Restate all of the data below word for word.

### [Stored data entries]
● ● ● ● ● ● ●
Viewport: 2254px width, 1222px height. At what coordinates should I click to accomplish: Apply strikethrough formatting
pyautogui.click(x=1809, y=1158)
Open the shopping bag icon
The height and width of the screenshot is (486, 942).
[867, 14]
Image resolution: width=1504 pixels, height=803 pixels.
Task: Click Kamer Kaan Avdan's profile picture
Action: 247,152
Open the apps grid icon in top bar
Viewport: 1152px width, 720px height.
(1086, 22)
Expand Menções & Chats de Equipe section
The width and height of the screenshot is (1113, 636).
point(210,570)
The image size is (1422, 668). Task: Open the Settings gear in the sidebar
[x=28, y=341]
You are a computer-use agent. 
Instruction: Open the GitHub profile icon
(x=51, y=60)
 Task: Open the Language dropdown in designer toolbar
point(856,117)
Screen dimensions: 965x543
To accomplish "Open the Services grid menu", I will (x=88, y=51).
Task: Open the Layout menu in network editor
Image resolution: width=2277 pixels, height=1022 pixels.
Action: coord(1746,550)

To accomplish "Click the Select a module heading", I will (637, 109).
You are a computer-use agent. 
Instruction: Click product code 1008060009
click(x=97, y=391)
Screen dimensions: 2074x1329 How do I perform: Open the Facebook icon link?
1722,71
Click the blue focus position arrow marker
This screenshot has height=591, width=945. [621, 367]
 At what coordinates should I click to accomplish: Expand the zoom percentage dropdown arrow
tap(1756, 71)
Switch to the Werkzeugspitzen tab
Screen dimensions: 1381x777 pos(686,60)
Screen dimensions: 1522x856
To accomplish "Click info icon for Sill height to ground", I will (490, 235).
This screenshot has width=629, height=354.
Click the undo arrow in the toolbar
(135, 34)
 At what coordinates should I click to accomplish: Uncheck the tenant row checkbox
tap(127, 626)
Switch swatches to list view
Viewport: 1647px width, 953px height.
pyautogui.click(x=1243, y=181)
● ● ● ● ● ● ●
### [Result]
Viewport: 2254px width, 1222px height. At what coordinates should I click to accomplish: Apply strikethrough formatting
pyautogui.click(x=1809, y=1158)
Open the shopping bag icon
The height and width of the screenshot is (486, 942).
[867, 14]
Image resolution: width=1504 pixels, height=803 pixels.
Task: Click Kamer Kaan Avdan's profile picture
Action: 247,152
Open the apps grid icon in top bar
Viewport: 1152px width, 720px height.
(1086, 22)
Expand Menções & Chats de Equipe section
The width and height of the screenshot is (1113, 636).
point(210,570)
The image size is (1422, 668). Task: Open the Settings gear in the sidebar
[x=28, y=341]
You are a computer-use agent. 
Instruction: Open the GitHub profile icon
(x=51, y=60)
 Task: Open the Language dropdown in designer toolbar
point(856,117)
Screen dimensions: 965x543
To accomplish "Open the Services grid menu", I will (x=88, y=51).
Task: Open the Layout menu in network editor
Image resolution: width=2277 pixels, height=1022 pixels.
Action: coord(1746,550)

To accomplish "Click the Select a module heading", I will (637, 109).
You are a computer-use agent. 
Instruction: Click product code 1008060009
click(x=97, y=391)
Screen dimensions: 2074x1329 How do I perform: Open the Facebook icon link?
1722,71
Click the blue focus position arrow marker
This screenshot has height=591, width=945. [621, 367]
 At what coordinates should I click to accomplish: Expand the zoom percentage dropdown arrow
tap(1756, 71)
Switch to the Werkzeugspitzen tab
Screen dimensions: 1381x777 pos(686,60)
Screen dimensions: 1522x856
To accomplish "Click info icon for Sill height to ground", I will (490, 235).
This screenshot has width=629, height=354.
Click the undo arrow in the toolbar
(135, 34)
 At what coordinates should I click to accomplish: Uncheck the tenant row checkbox
tap(127, 626)
Switch swatches to list view
Viewport: 1647px width, 953px height.
pyautogui.click(x=1243, y=181)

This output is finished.